In der Folge The Rupture der US-Serie Supernatural unternimmt unser kleines Team aus Sam, Dean, Cas, Rowena und Belphegor einen sehr waghalsigen Versuch, um der Lage Herr zu werden. Magie, Hölle, Dämonen und einige Abschiede erwarten uns. Letztere können einem gar das Herz aus der Brust reißen.

Szenenfoto aus der Supernatural-Folge The Rupture (c) The CW
Szenenfoto aus der Supernatural-Folge The Rupture (c) The CW
© zenenfoto aus der Supernatural-Folge The Rupture (c) The CW

The Rupture

Nachdem Raising Hell bei mir nicht so hoch im Kurs steht, muss ich erst noch ein paar Worte darüber verlieren. Denn The Rupture liefert eine adäquate Erklärung dafür, weshalb sich alles um Harlan (und den dortigen Friedhof) dreht. Hätte man mir diesen Spalt, der direkt in die Hölle führt und offenbar durch Chucks (Rob Benedict) Verkündung des Endes eingetreten ist, vorher mal gezeigt, wäre ich sicher etwas gnädiger gestimmt gewesen. Aber nur ein bisschen, denn eine gewünschte Erklärung dafür, weshalb sich scheinbar alles jetzt um diesen einen Ort dreht, machte nur einen kleinen Teil der letzten Kritik aus.

Das gesagt, wird diese Woche voll aufgedreht und neben der kleinen Erklärung dafür, weshalb die Seelen/Geister gerade dort zum Vorschein kommen, eine ganze Palette an Gefühlen abgeliefert. Ein Ketch (David Haydn-Jones) und Rowena (Ruth Connell) Spin-off wird es definitiv nicht geben, Belphegor (Alexander Calvert) ist hinüber und Cas (Misha Collins) wendet sich von Dean (Jensen Ackles) ab. The Rupture bringt sehr viel Tempo mit, stellt Sam (Jared Padalecki) auf eine harte Probe und lässt das Ende aussehen, als wenn jetzt die meisten Probleme gelöst wären.

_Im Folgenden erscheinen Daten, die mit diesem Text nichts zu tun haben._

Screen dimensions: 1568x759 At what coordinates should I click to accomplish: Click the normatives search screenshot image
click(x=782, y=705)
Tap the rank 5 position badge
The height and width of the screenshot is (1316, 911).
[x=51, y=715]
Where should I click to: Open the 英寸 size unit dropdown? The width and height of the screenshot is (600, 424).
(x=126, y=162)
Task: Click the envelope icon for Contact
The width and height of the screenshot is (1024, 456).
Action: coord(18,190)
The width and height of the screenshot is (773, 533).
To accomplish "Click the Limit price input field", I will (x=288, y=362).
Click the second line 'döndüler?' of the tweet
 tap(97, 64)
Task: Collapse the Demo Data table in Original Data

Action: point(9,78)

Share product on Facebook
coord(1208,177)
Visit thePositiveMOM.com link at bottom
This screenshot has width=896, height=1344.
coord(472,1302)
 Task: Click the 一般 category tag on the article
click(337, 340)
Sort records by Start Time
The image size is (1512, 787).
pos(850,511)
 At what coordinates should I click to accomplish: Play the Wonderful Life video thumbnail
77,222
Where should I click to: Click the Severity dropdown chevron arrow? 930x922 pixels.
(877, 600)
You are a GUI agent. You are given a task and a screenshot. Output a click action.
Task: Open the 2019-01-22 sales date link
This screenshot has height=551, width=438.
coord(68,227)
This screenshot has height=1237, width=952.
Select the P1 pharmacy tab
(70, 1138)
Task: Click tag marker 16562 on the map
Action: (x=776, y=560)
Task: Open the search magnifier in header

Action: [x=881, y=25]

Da die Staffel jetzt noch nicht vorüber ist, wissen wir aber, dass da noch mehr im Busch ist. Schließlich fehlen bis dato noch weitere Szenen aus der Leere, was Charaktere wie Jack, Billie (Lisa Berry), Lucifer (Mark Pellegrino) oder die ominöse Kreatur involviert, mit der Cas noch einen unangenehmen Deal hat. Außerdem wird Amara (Emily Swallow) irgendwas anstellen, Chuck ist irgendwo da draußen und ach, es gibt noch so vieles (Michael, Adam, die Büroräume da oben, etc.), was man aufgreifen könnte.

Dass der Spalt durch Rowenas Opfer geschlossen wurde, ist sicher ein Erfolg - wenn auch ein schwerer. Aber wir sind noch lange nicht am Ende der Fahnenstange angekommen, was auch ein wenig beruhigend ist. Diese Woche ist die Spannung auf die nächste Folge bei mir jedenfalls höher als letzte Woche. Nicht, weil es auf „Anfang“ zurückgeht, sondern weil das „große Problem“ gelöst zu sein scheint - ohne, dass das der Fall sein kann.

We are all going to die

The Rupture startet mit einem weiteren Versuch von Rowena, die Barriere um Harlan aufrecht zu erhalten. Dazu begibt sich unser kleines Team zum Epizentrum des Geschehens, wo mittlerweile ein großer Spalt klafft, aus dem noch immer Seelen emporsteigen. Doch Rowenas Zauber scheitert - „We are all going do die!“ - und lässt unsere Figuren an einem neuerlichen Tiefpunkt ankommen. Während Dean bereit ist, kämpfend unterzugehen, formiert sich durch Belphegor und Rowena ein letzter Plan, um die „Ghostapocalypse“ zu beenden.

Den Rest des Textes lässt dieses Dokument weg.